Lettre 198 : Suzanne Du Moulin, épouse de Jacques Basnage à Mlle ***

[Cantorbery, le 12 décembre 1681]

Je ne say ma chere demoiselle [1], si mon raisonnemant vous acomodera mais il me semble que c’est asses de bien aimer les gens quand on est separée d’une grande mer et que l’on peut en bone conciance ce dispancer de leurs ecrire[.] Si Mad[e]moiselle Jerico [2] est toujours une famme de bien elle n’aura pas manqué de vous faire scavoir que j’ay ressu toutte vos tandresses et vos doleances de mon sejour ici avec beaucoup de joie et de reconoissance et je ne say à quoy il a tenu que je ne vous en aye remercié vous mesme[.] Si j’ay tort je ne me fais pas une affaire de vous demander pardon car à quelque pris que ce soit je veux que vous soyés toujours mon amie et pour vous prouver que je suis toujours aussi la vostre c’est que j’ay plus que jamais envie de vous marier[.] C’est toujours notre mesme affaire que je desire car où pourois je aller pour trouver une personne d’un merite aussi achevé que la personne de question [3]*[.] Le malheur des gens de notre Religion en France l’a atiré à Rotredam où vous aprandrés qu’il est professeur et où il fait une tres agreable figure[.] Puis que Dieu vous a auté vos conducteurs [4] croyés vos veritables amis ma tres chere qui desirent sinseremant votre bien et qui pour rien du monde ne voudroist vous engager dans une affaire dont vous pussiés vous repantir[.] Vous savés tout ce que je vous ay dis de notre homme[.] Ruminés bien sur l’avantage d’estre unie à une telle / personne[.] • Ne faitte point la badine et me repondés positivemant car je vous declare que ni ma fammille ni moy ne voulons point engager notre ami à vous conter fleurette s’il n’est assuré qu’elles ne seront pas perdues[.] Adieu ma chere[.] Aimés moy toujours et me repondés au plus tost et si vous allés à La Haye taschés d’y voir ma seur [5] car elle vaut bien mieux que moy et je vous permest de l’aimer bien mieux aussi[.]

Notes :

[1] Nous ignorons le nom de la destinataire de cette lettre, qui ne l’aura jamais reçue, Bayle ayant tué dans l’œuf les projets matrimoniaux de ses amis. Sur son hostilité au mariage, voir Lettre 190, p..

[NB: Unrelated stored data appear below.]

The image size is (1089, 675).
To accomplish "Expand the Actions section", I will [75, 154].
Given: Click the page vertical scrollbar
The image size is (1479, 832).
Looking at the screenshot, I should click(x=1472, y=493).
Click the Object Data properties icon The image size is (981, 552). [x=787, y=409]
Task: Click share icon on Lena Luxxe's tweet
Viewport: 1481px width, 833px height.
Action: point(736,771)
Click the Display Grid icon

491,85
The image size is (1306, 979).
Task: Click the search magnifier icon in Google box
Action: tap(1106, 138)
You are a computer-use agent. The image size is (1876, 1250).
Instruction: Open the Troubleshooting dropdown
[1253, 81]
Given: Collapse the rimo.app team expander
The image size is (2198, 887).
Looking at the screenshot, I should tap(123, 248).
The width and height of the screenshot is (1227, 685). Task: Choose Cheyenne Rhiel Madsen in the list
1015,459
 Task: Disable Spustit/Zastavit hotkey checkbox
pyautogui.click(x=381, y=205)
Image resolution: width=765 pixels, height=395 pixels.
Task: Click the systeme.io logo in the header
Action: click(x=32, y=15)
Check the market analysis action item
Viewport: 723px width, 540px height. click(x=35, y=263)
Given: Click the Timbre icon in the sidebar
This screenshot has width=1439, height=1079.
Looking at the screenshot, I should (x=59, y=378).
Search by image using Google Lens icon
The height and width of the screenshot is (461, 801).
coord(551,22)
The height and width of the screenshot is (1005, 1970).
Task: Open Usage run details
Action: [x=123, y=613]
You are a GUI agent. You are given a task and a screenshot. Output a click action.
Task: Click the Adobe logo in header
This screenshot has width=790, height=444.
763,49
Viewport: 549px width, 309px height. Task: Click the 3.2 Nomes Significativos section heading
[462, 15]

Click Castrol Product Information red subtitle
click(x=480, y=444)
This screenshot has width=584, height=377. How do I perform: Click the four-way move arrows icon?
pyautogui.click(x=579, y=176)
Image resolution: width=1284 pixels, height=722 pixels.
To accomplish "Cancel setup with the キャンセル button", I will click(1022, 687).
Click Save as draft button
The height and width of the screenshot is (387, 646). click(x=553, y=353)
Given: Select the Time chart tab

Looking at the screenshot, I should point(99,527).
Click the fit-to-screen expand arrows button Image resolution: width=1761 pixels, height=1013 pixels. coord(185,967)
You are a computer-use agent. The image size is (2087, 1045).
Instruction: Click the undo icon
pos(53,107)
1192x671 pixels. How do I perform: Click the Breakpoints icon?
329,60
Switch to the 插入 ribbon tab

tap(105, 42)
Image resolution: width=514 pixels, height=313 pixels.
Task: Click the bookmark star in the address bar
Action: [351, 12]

[2] Sur M lle Jérico, voir Lettre 197, n.2.

[3] Pierre Bayle, évidemment.

[4] A savoir ses parents ; la candidate au mariage était orpheline et dépendante de son beau-frère, qu’elle n’appréciait pas (voir Lettre 196, p.).

[5] A savoir Hélène Du Moulin, épouse de Pierre Jurieu. La Haye n’est pas très éloignée de Rotterdam, où habitait cette dernière. La candidate au mariage résidait apparemment dans une autre ville de Hollande que La Haye, où elle se rendait à l’occasion ; c’était peut être aussi le cas de Mme Jurieu.